Industrial backdrop driving the agreement

The joint reserve responds to growing concern about supply chain disruption risks affecting both Korean memory chip giants Samsung Electronics and SK Hynix, and major Japanese materials suppliers including Tokyo Ohka Kogyo and JSR Corporation. According to a joint statement issued by both governments, the reserve will hold approximately 90 days of normal operating supply for each material across the two countries, with provisions for expanded coverage if global supply conditions deteriorate.

South Korea's Ministry of Trade, Industry and Energy estimates the country imports approximately 88% of its photoresist supply from Japanese suppliers as of 2025, with the figure rising to 94% for the highest-grade extreme ultraviolet (EUV) photoresists used in advanced node production. Conversely, Japanese semiconductor manufacturing accounts for around 22% of Korean wafer fabrication services, creating mutual dependencies that the reserve framework formally acknowledges.

The geopolitical context

The agreement comes against the backdrop of escalating US export restrictions on advanced chip technology to China, which have prompted China to accelerate development of domestic alternatives to Japanese and Korean chemical inputs. Analysts at Mizuho Research and Hyundai Research Institute have separately noted that Chinese state-backed firms have made meaningful progress in producing lower-grade equivalents of Japanese photoresists, but remain 18-24 months behind in the highest-purity grades required for sub-5nm production.

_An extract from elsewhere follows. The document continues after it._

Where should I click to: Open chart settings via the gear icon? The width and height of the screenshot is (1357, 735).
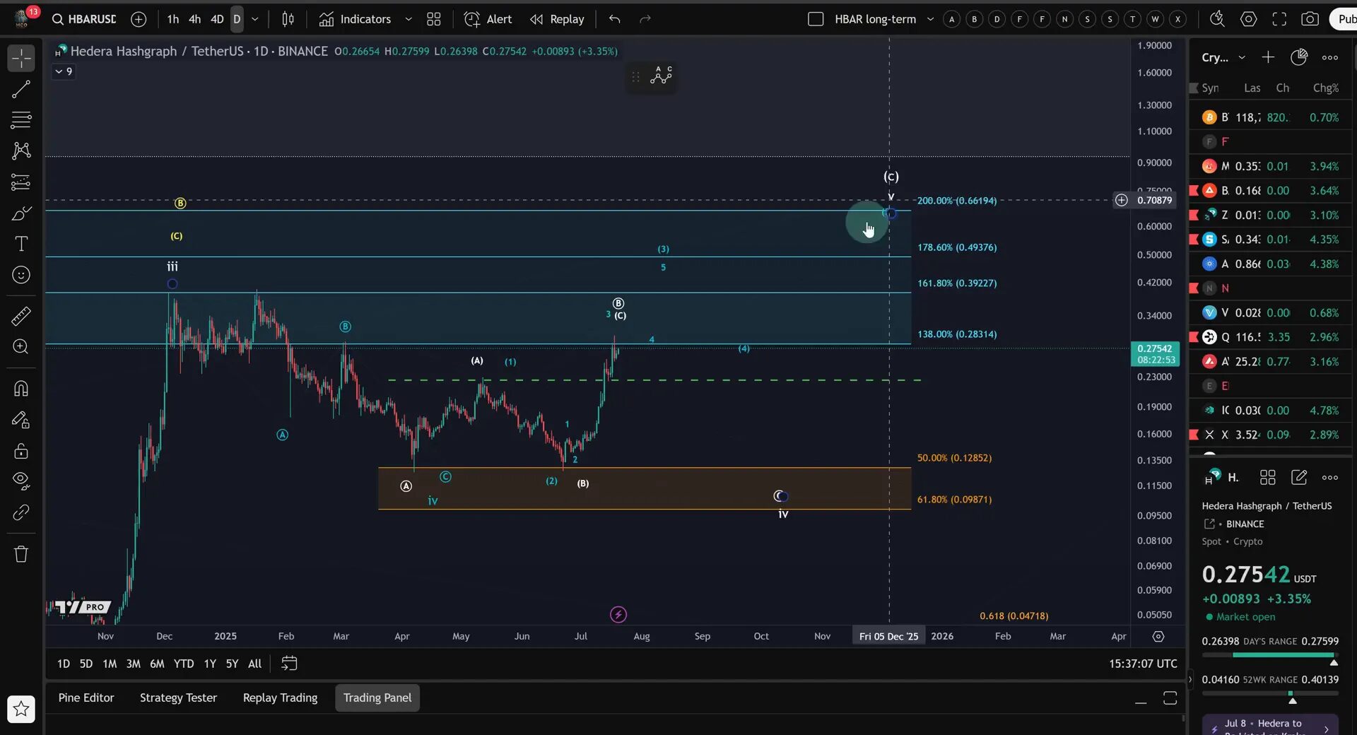pos(1248,19)
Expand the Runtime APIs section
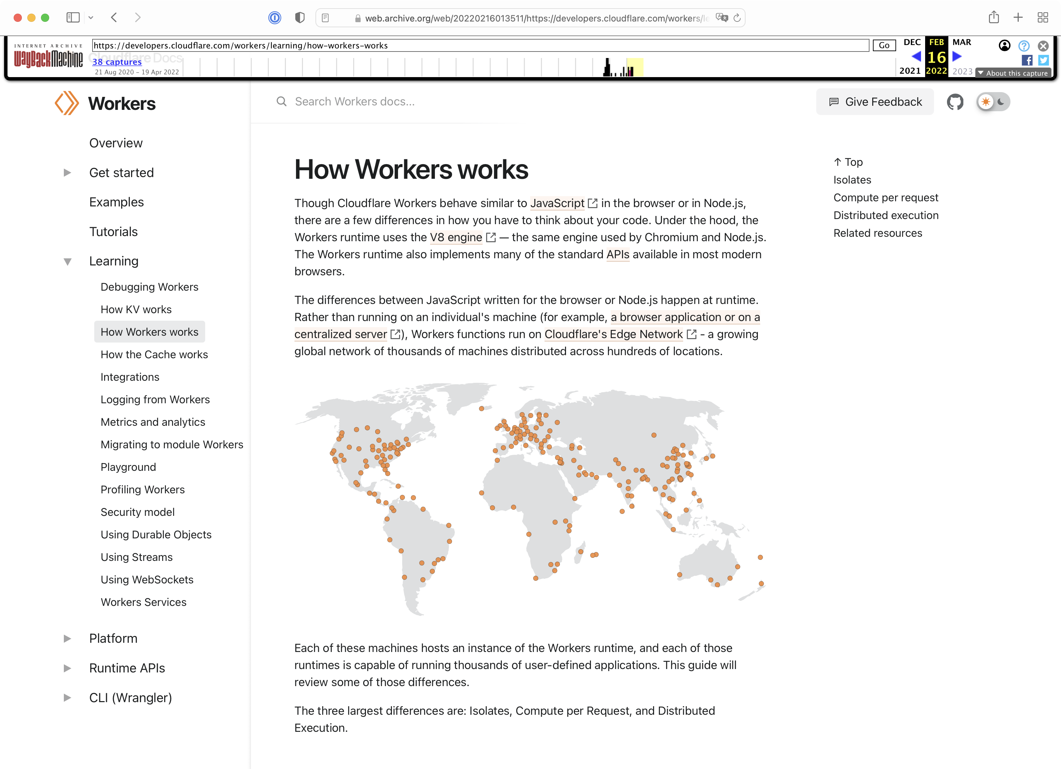The height and width of the screenshot is (769, 1061). [67, 668]
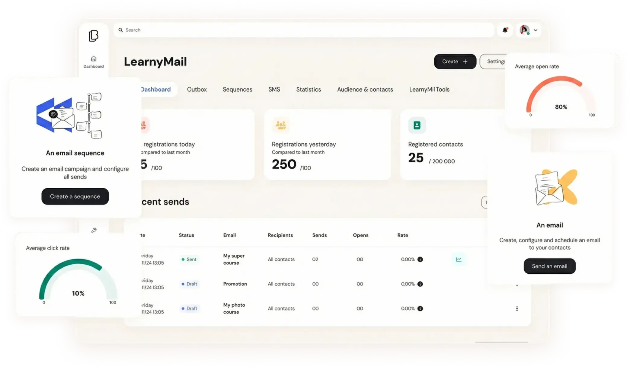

"The materials reserve is partly a hedge against a future Chinese supply chain disruption," said Dr. Hyun-Jung Kim, a semiconductor policy researcher at the Korea Institute for Industrial Economics & Trade, in comments to local media following the announcement. "If China pulls forward its capabilities and starts displacing Japanese producers in the regional market, both Tokyo and Seoul want a buffer that protects their existing positions."

Korean conglomerate response

Samsung Electronics shares rose 2.3% in Seoul trading on Monday following the announcement, while SK Hynix gained 2.8%. Both companies issued statements welcoming the agreement, with Samsung specifically referencing the reduction in single-supplier risk for its advanced HBM4 production line at Pyeongtaek. Tokyo Ohka Kogyo shares closed up 4.1% in Tokyo, with JSR Corporation gaining 3.6%.

Implementation of the reserve is scheduled to begin in October 2026, with full operational capacity targeted for the second quarter of 2027. Funding for the initiative will be split equally between the two governments, with reported initial capitalisation of approximately ¥120 billion ($790 million USD) on the Japanese side and an equivalent allocation on the Korean side.

The agreement is the second major bilateral economic announcement in 2026, following an expanded $80 billion currency swap arrangement formalised in late April. Officials in both countries indicated that further cooperation initiatives are under discussion in areas including critical minerals, advanced battery materials, and shared rare earth element processing capacity.